Acumar se le escapó la buenaventuranza PDF Imprimir E-mail
Escrito por Redacción   
Sábado, 10 de Julio de 2010 11:15

 

Todo puede ocurrir el 7 del 7. Bien podría tratarse de dos extraños acontecimientos. Sin embargo en la ACUMAR entendieron que ese día de julio era bueno para contar que dos años es un buen tiempo como para contar los avances en la cuenca Matanza Riachuelo. Así el presidente Ejecutivo de la Autoridad de Cuenca Matanza Riachuelo (ACUMAR), el ingeniero Gustavo Villa Uría, presentó el estado de avance del Plan Integral de Saneamiento Ambiental (PISA). Villa Uría quiere competir por el podio de la declaración insólita.

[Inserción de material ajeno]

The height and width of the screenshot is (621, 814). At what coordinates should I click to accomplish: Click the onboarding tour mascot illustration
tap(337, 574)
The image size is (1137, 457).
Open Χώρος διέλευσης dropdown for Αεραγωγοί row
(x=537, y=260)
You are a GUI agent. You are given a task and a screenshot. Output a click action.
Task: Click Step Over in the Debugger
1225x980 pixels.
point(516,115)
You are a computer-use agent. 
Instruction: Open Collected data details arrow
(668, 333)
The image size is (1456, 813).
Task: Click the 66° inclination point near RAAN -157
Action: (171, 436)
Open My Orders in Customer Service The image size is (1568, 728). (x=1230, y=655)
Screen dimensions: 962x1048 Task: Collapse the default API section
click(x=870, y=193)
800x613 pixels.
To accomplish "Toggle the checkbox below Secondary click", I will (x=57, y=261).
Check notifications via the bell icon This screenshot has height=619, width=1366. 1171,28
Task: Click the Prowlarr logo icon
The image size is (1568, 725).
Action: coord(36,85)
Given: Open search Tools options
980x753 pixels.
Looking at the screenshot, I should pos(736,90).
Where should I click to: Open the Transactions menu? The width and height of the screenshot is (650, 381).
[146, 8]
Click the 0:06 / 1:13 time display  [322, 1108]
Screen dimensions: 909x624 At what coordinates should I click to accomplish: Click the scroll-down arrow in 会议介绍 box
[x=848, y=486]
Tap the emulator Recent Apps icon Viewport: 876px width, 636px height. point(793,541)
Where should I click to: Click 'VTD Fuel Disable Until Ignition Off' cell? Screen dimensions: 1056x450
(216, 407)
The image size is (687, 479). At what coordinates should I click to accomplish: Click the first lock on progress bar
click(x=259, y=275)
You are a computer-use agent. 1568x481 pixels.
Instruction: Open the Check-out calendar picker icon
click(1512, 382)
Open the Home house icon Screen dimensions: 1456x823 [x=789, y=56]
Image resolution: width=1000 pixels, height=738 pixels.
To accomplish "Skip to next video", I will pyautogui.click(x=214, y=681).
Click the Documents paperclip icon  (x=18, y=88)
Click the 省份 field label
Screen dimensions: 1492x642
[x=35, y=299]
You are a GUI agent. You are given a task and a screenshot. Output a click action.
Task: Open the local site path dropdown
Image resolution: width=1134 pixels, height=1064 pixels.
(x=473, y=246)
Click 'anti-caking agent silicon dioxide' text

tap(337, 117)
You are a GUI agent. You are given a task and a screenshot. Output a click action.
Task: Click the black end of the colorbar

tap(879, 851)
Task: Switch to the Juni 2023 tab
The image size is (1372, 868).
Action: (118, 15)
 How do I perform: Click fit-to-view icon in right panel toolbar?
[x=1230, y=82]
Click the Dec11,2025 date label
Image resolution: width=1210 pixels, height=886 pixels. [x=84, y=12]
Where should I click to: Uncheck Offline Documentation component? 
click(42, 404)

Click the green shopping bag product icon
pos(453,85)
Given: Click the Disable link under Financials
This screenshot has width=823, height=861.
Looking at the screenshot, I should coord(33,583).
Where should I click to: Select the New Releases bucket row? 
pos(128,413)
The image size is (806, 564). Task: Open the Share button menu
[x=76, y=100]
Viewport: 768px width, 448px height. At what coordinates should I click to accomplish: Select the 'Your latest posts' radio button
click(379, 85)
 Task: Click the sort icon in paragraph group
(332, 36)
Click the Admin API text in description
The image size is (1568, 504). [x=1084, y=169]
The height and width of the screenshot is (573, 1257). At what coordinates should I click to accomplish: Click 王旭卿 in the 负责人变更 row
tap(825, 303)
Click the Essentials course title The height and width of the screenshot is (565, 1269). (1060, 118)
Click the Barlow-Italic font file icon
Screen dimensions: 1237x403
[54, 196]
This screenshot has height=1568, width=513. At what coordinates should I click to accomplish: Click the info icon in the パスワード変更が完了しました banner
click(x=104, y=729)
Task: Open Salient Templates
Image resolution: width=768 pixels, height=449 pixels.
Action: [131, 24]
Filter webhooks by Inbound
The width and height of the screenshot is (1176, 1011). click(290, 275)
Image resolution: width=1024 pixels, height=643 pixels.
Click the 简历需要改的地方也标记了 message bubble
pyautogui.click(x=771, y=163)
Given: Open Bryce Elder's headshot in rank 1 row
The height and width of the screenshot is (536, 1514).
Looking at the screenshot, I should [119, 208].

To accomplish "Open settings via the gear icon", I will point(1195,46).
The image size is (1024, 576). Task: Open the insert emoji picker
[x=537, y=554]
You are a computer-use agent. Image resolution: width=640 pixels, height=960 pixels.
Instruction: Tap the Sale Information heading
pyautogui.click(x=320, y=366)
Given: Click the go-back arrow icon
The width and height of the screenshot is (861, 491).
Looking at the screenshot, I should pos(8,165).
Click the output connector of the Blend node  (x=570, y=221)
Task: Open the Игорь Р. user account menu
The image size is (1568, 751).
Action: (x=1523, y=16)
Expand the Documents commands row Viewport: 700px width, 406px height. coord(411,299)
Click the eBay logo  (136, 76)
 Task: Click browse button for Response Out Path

En vez de presentar como resolver ese crucigrama llamado Riachuelo se puso en manos de “la Buenaventuranza” (sic). Veamos la palabra Buenaventuranza no está registrada en el Diccionario de la Real Academia Española. Pero de todos modos entendemos que se refería a que algo que escapa a su voluntad lo puede ayudar. No todo terminó ahí. El Presidente Ejecutivo de la ACUMAR, reconoció que hablar de tiempos “sería irresponsable”. Es que los vencidos 1000 días de María Julia dejó al menos un aprendizaje. Para el funcionario la solución a este problema es una “larga carrera que no va a llevar menos de 15 o 20 años, lo mismo que llevó sanear el río Támesis en Inglaterra”.

Villa Uría destacó la importancia de contar con un organismo con la capacidad técnica y política para llevar adelante el plan de saneamiento. “Hoy la ACUMAR tiene su propia estructura con un presupuesto en ejecución para este año que supera los 43 millones de pesos y que para el próximo rondará los 400 millones de pesos” dijo el funcionario.

Villa Uría mencionó además que desde abril de este año se ha superado el número de inspecciones solicitado por la Corte, alcanzando durante el último mes casi 800 inspecciones mensuales lo que duplica las 400 solicitadas por el Juez Luis Armella.
Pero ese día el Juzgado Federal de Quilmes, a cargo del juez citado, intimó nuevamente a la Autoridad de Cuenca Matanza Riachuelo (ACUMAR) a dictar un reglamento que fije plazos concretos en los procedimientos de control industrial en esa zona hídrica.

Fue a partir de un caso, en donde desde la toma de muestras en el control a una empresa y hasta la elevación de las actuaciones a la dirección correspondiente transcurrieron más de seis meses, “evidenciando una clara deficiencia en los plazos del proceso interno para el dictado de las declaraciones de agente contaminante, y consecuentemente un retraso en las presentaciones de los Programas de Reconversión Industrial, cuyo fin último es mejorar la calidad de vida de los habitantes de la cuenca y recomponer el ambiente en todos sus componentes (agua, aire y suelos), previniendo los eventuales daños que la actividad pudiere generar”, aseguró el magistrado.

Parece que en definitiva estaban mirando cuestiones distintas.